§ Task:
With the images left out, print every entry that follows exactly.

§ The input:
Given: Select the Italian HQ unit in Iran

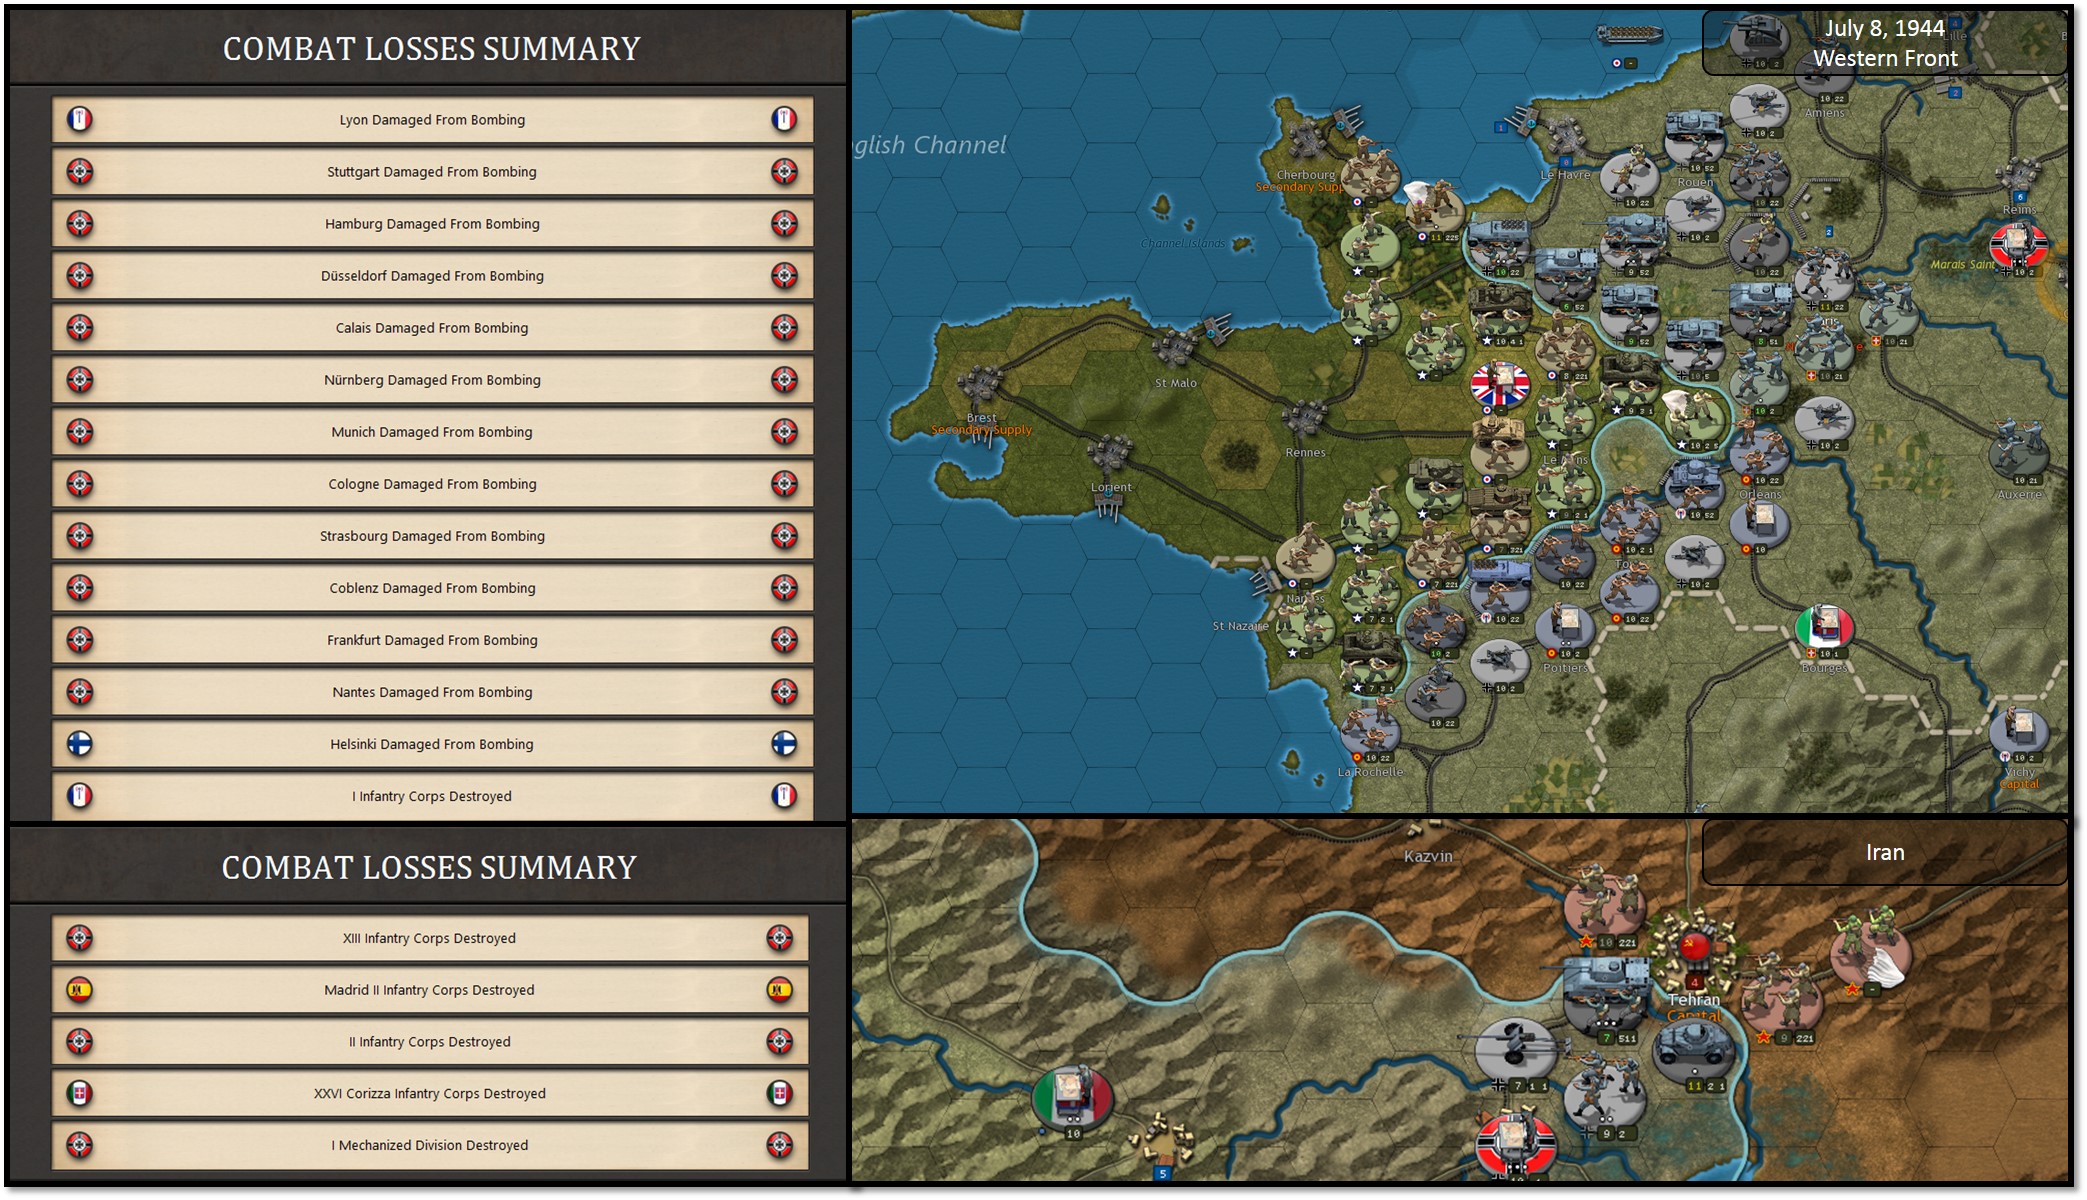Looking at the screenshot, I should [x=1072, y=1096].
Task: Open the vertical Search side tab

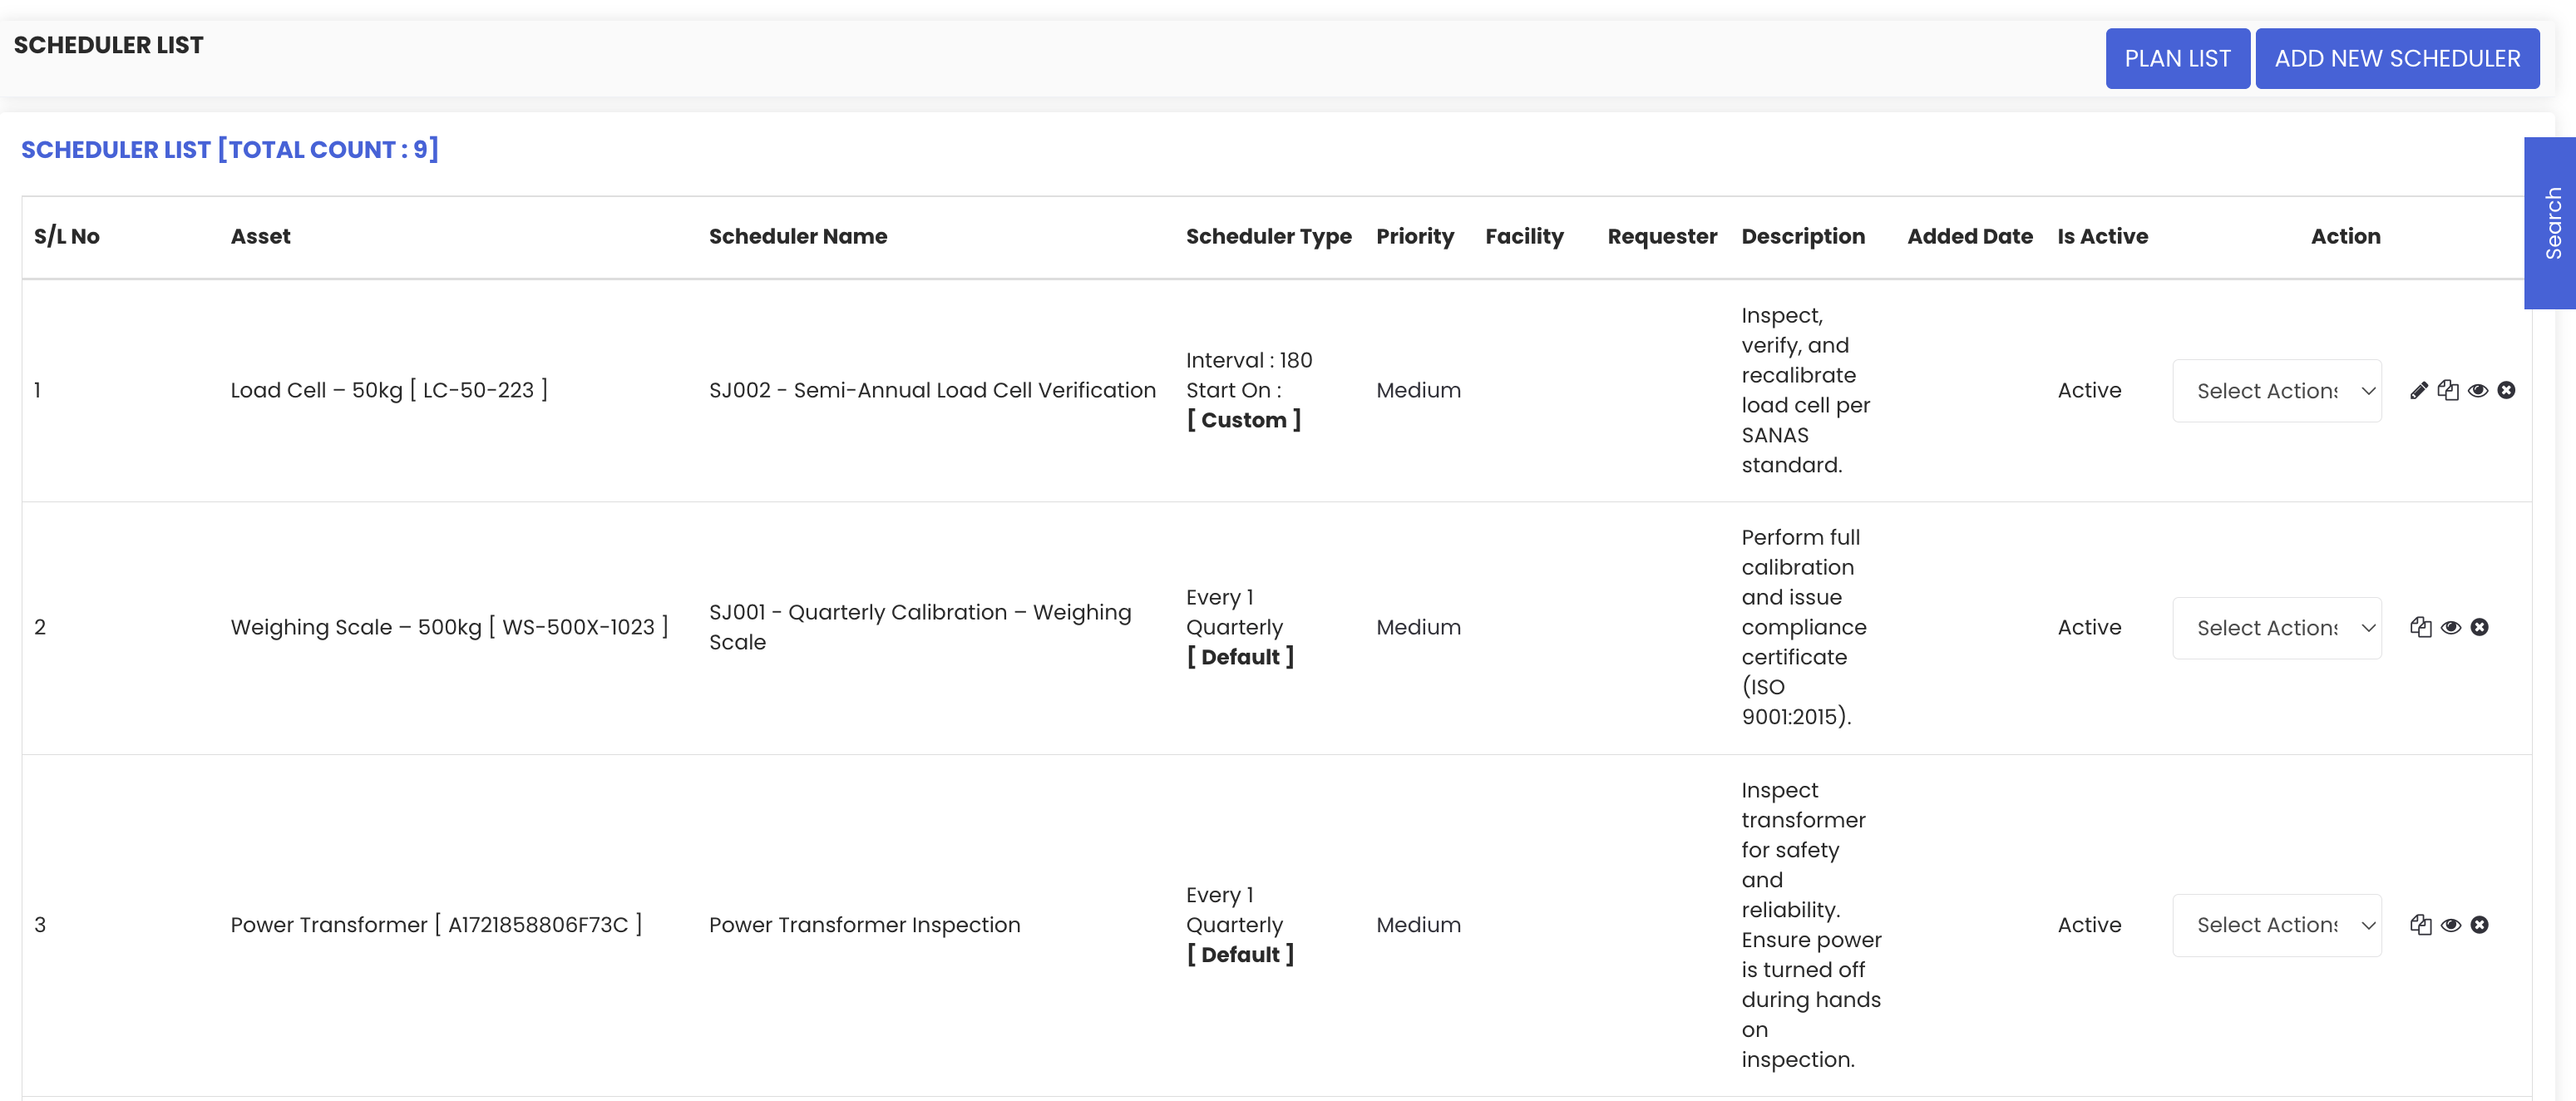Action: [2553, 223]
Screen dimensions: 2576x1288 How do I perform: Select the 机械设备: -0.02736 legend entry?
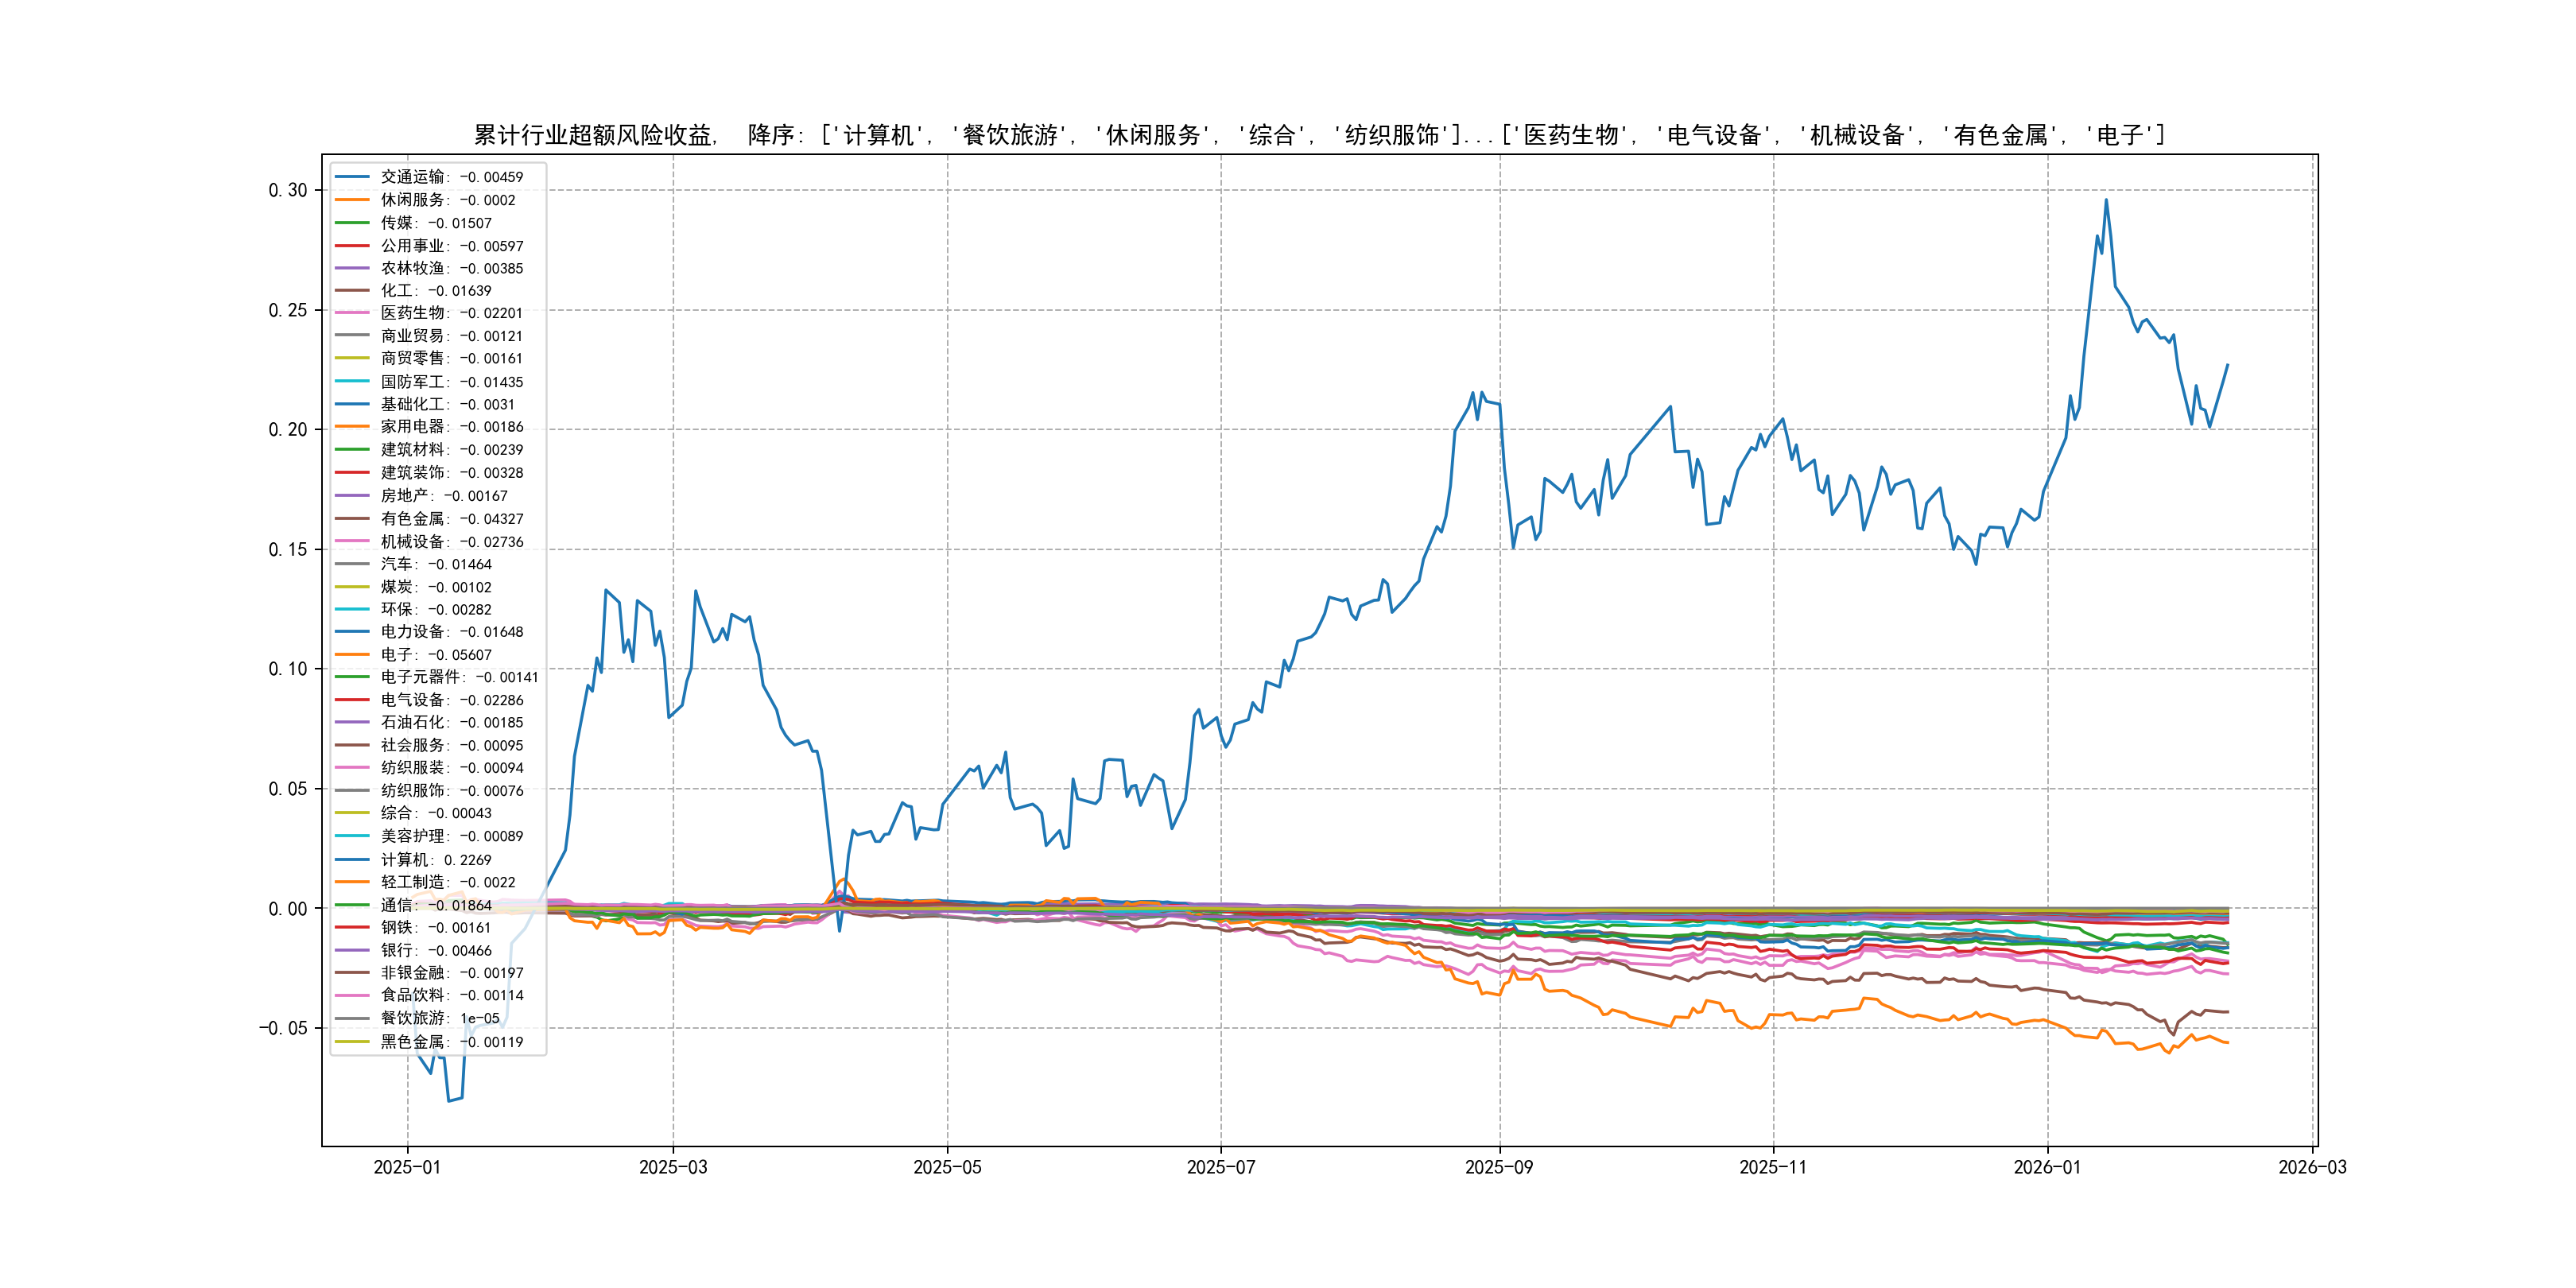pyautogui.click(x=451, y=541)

§ Result below:
Given: Select the Italian HQ unit in Iran

Looking at the screenshot, I should [x=1072, y=1096].
Task: Open the vertical Search side tab

Action: [2553, 223]
Screen dimensions: 2576x1288 How do I perform: Select the 机械设备: -0.02736 legend entry?
pyautogui.click(x=451, y=541)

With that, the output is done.